Riporto di seguito integralmente un articolo apparso oggi su Vvox che trovo estremamente lucido e che rappresenta in pieno anche il mio pensiero. Leggetelo e riflettete a fondo.
I casi Galan prima e Formigoni oggi parlando in un'Italia ricca, che dà troppo facilmente addosso alla classe dirigente, senza fare autocritica.

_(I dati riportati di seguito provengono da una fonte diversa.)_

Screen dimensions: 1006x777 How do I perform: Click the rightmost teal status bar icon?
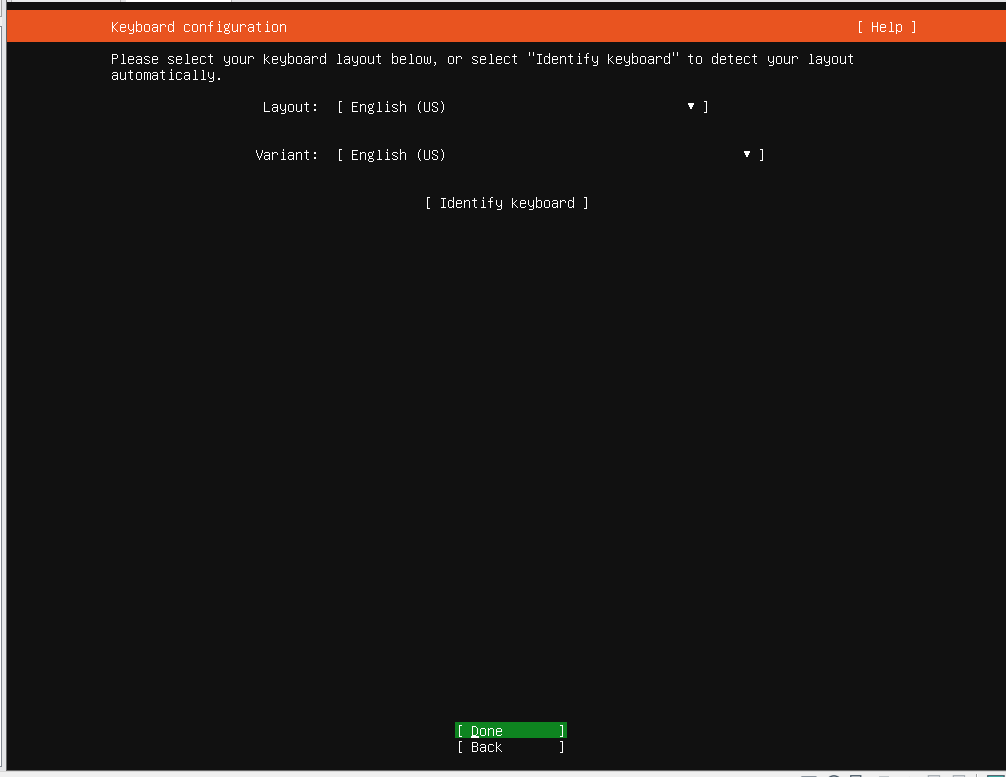pos(996,775)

Noi italiani siamo bravi, noi italiani siamo proprio bravi. Quando emigriamo nelle università estere siamo più brillanti degli altri. In fondo siamo creativi ed industriosi, siamo il secondo paese europeo per produzione manifatturiera. Quando quasi increduli ci ripetiamo questo mantra ottimistico inevitabilmente un interrogativo ci assale: allora perché andiamo più piano degli altri? Perché il Paese sembra essersi inceppato?

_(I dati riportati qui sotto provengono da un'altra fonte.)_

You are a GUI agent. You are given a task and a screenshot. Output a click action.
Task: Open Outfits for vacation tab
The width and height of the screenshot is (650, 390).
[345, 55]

La risposta è molto semplice: siamo disonesti. La disonestà non è una mera questione etica, è l’ostacolo e il freno dello sviluppo del nostro sistema. Siamo disonesti noi e disonesta è la nostra classe dirigente. Quando urliamo contro i politici di fatto rifiutiamo di guardarci allo specchio, mettiamo in atto un meccanismo di autoassoluzione. Perché 200 miliardi all’anno di evasione, 140 miliardi all’anno di economia mafiosa e 60 miliardi di corruzione significa dover tagliare la sanità e la scuola, non avere la possibilità di mettere in atto politiche economiche espansive.
Ecco perché il caso Formigoni parla anche di noi. Condannato in primo grado a 6 anni di reclusione, secondo i pm avrebbe messo in piedi un’articolata architettura di potere dalla quale avrebbe ricevuto 8 milioni di tangenti. Appalti pilotati, lavori distribuiti preferibilmente alle aziende “affini” significa far lievitare i costi. Per quelli che rubano paghiamo tutti. Questa è la triste storia che accomuna la locomotiva d’Italia, la Lombardia al Veneto. Due presidenti, Formigoni e Galan, due sistemi di potere opachi, due condanne per corruzione. Giganti economici e nani politici – nani ladri, peraltro.
Rileggere “Veneto anno zero” di Renzo Mazzaro sarebbe indispensabile, bisognerebbe presentarlo nelle scuole. Il sistema di corruzione costruito sull’affare del Mose profuma di repubblica delle banane. Per anni il Consorzio Venezia Nuova ha distribuito appalti senza bandi di gara. Quando Bolkenstein minacciò un procedimento di infrazione, l’Italia contrattò e riuscì ad ottenere che solo il 51% degli appalti dovessero passare per i bandi di gara. Come dire, almeno metà lasciatecela dare ai nostri amici. Alla fine solo il 5% passò per regolari procedure. Galan prese un milione all’anno per 10 anni. Finì in galera anche l’assessore delle infrastrutture Renato Chisso (quando venne arrestato nel 2013, bisogna ricordarlo, era assessore anche della prima amministrazione Zaia). Secondo i pm la corruzione del Mose è costata un miliardo di euro.
I lombardi e i veneti si sono strappati le vesti? Sono scesi in piazza? No, questa classe dirigente è stata confermata in pompa magna alle elezioni successive. I nani politici non cadono dal cielo, li eleggiamo noi.